TO DO: Which lines run from the line with "Given: Click the green dot in 优势能力 legend" through the line with "This screenshot has height=633, width=1257." in the entries below? Print them exactly, both ends included, and nothing more.

DATA TO PROCESS:
________________________________________

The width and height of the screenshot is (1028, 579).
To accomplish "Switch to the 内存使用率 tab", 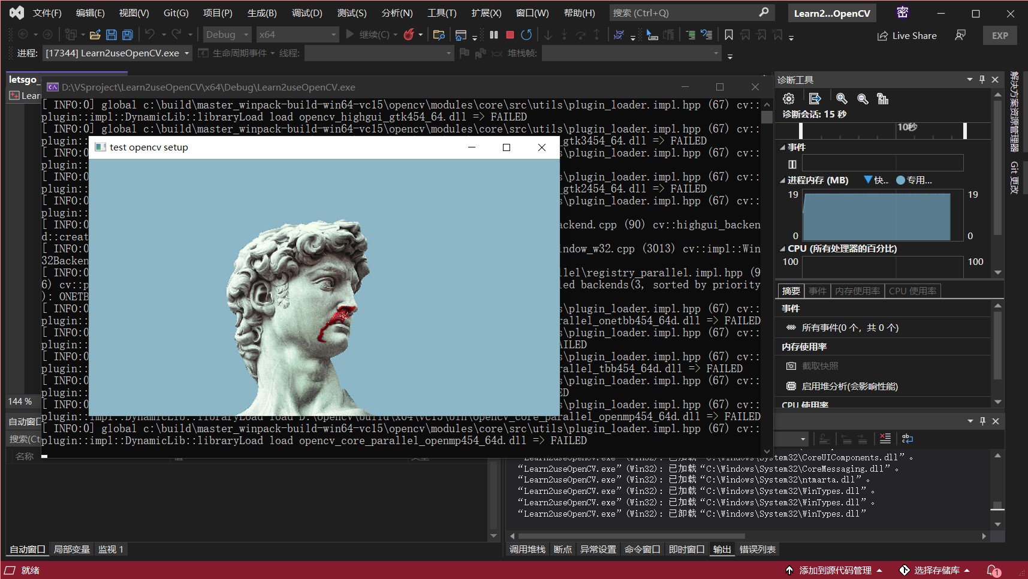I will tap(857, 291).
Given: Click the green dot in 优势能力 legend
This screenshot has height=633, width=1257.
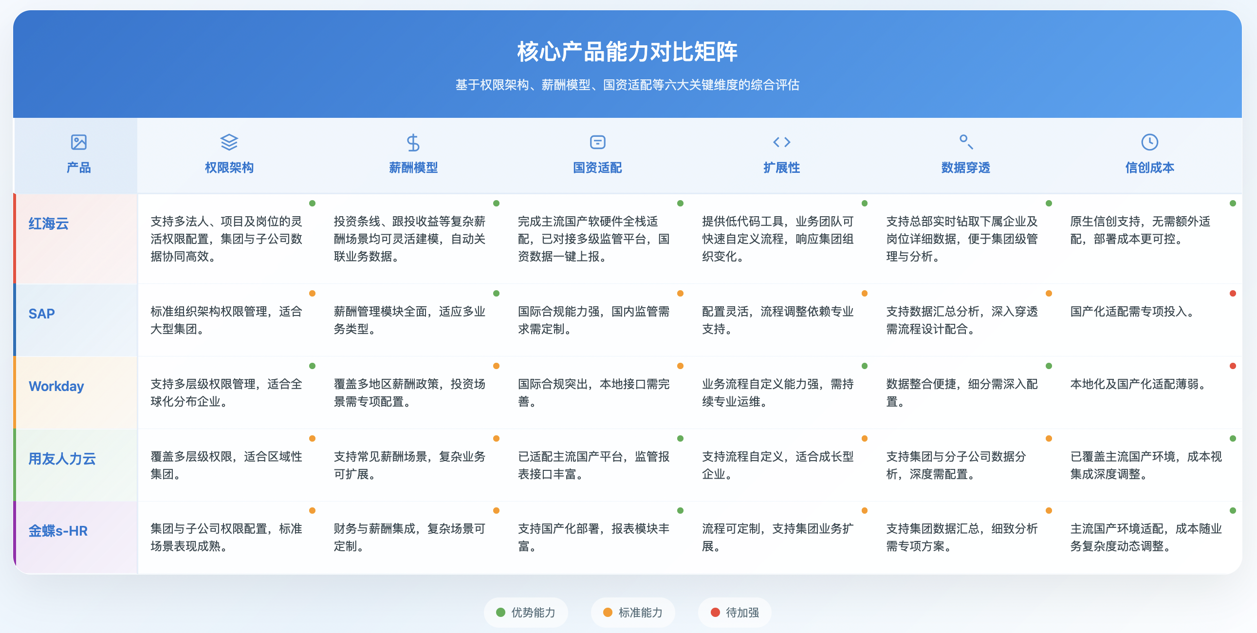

________________________________________

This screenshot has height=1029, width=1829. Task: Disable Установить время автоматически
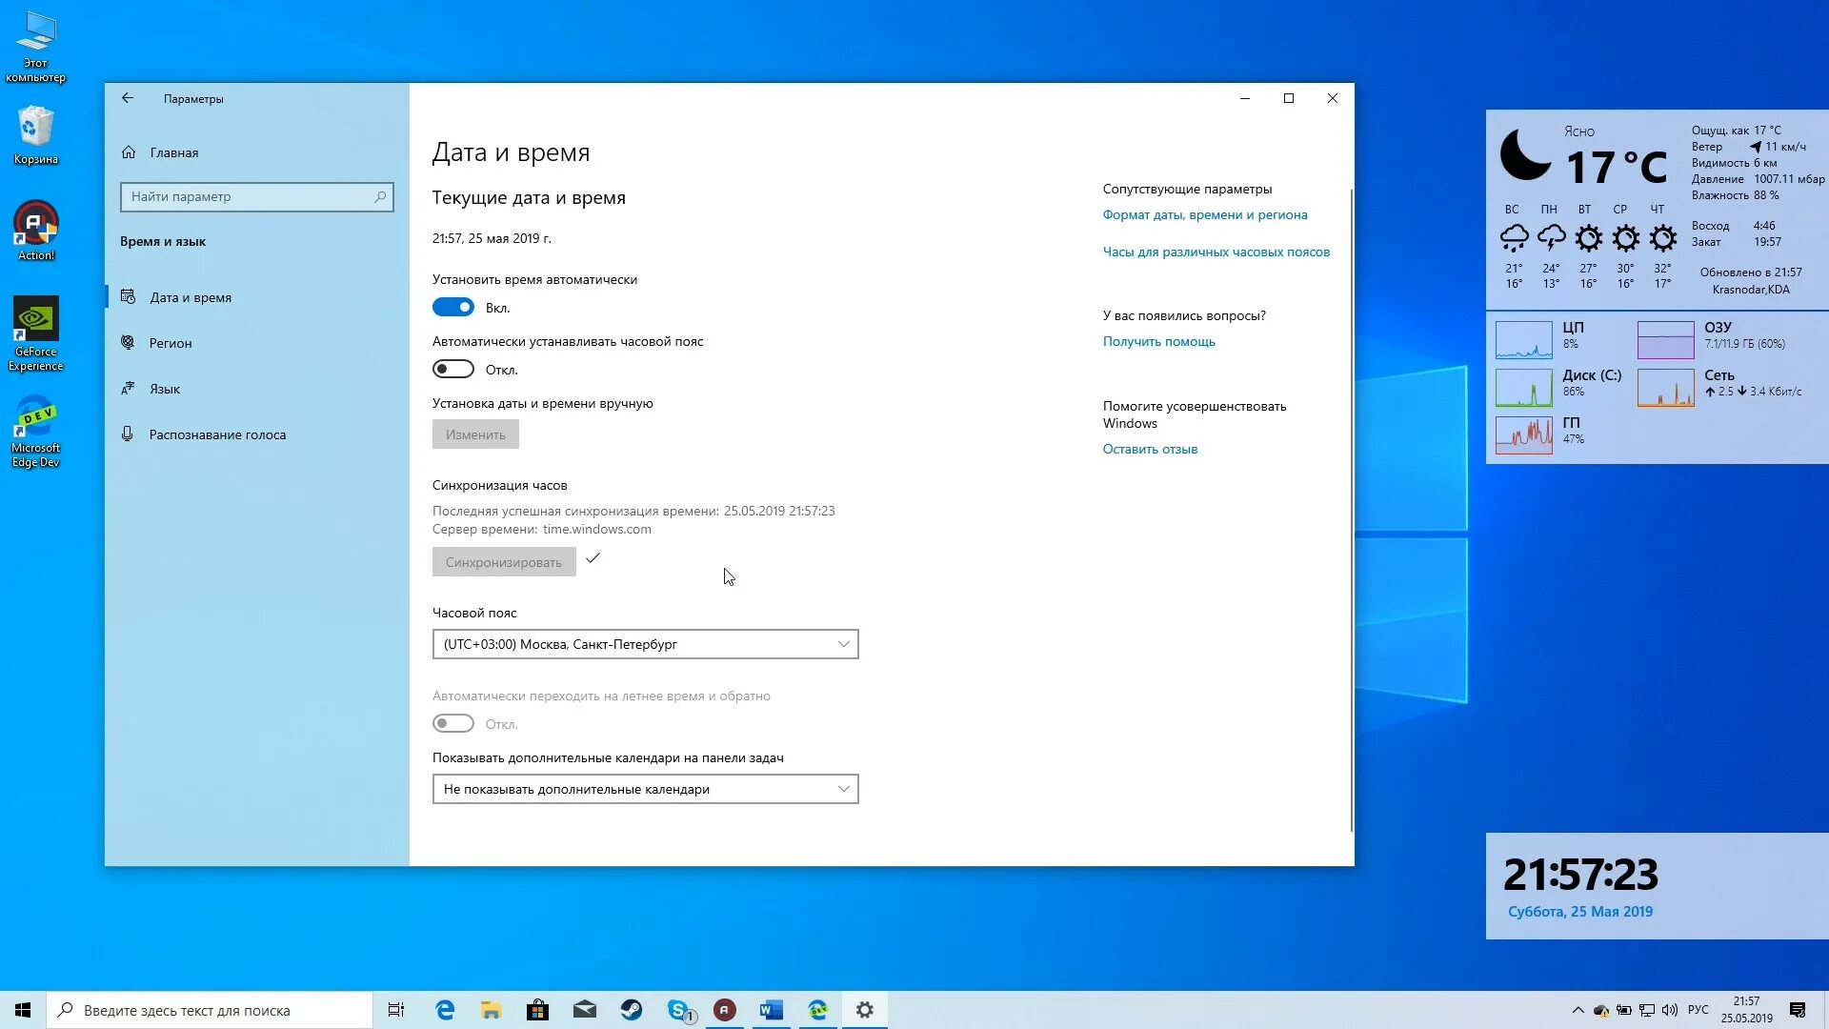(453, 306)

________________________________________

ANSWER TO THIS EXERCISE:
Given: Click the green dot in 优势能力 legend
This screenshot has height=633, width=1257.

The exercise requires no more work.